◆ **Records for locating described items**:
--------------------

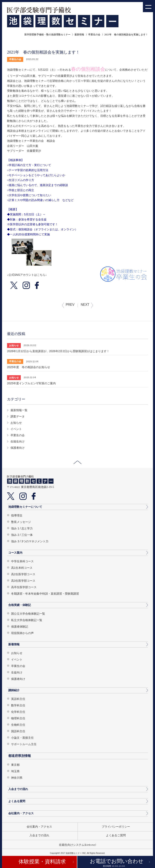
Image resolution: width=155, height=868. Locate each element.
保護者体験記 (20, 626)
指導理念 (17, 515)
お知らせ (16, 423)
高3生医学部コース (23, 581)
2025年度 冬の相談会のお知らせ (29, 367)
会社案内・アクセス (21, 813)
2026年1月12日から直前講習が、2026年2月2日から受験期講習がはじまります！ (58, 351)
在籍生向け (17, 441)
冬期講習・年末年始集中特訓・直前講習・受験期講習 (45, 594)
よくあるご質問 (116, 835)
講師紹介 (14, 690)
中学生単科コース (22, 561)
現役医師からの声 (22, 633)
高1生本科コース (22, 568)
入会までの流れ (18, 789)
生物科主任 (18, 725)
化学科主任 (18, 712)
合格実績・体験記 (20, 605)
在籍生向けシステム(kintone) (77, 845)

--------------------

◆ **Goal**:
Render the listing above as a two-column CSV with the header row description,coordinates. Give one row per entry, putting its text and its answer each in a single quoted field with any line breaks turned into spaces. Include every entry and leave out the pictures.

◆ **Problem solution**:
description,coordinates
"Image resolution: width=155, height=868. Locate each element. 保護者体験記","(20, 626)"
"指導理念","(17, 515)"
"お知らせ","(16, 423)"
"高3生医学部コース","(23, 581)"
"2025年度 冬の相談会のお知らせ","(29, 367)"
"会社案内・アクセス","(21, 813)"
"2026年1月12日から直前講習が、2026年2月2日から受験期講習がはじまります！","(58, 351)"
"在籍生向け","(17, 441)"
"冬期講習・年末年始集中特訓・直前講習・受験期講習","(45, 594)"
"よくあるご質問","(116, 835)"
"講師紹介","(14, 690)"
"中学生単科コース","(22, 561)"
"現役医師からの声","(22, 633)"
"高1生本科コース","(22, 568)"
"入会までの流れ","(18, 789)"
"生物科主任","(18, 725)"
"化学科主任","(18, 712)"
"合格実績・体験記","(20, 605)"
"在籍生向けシステム(kintone)","(77, 845)"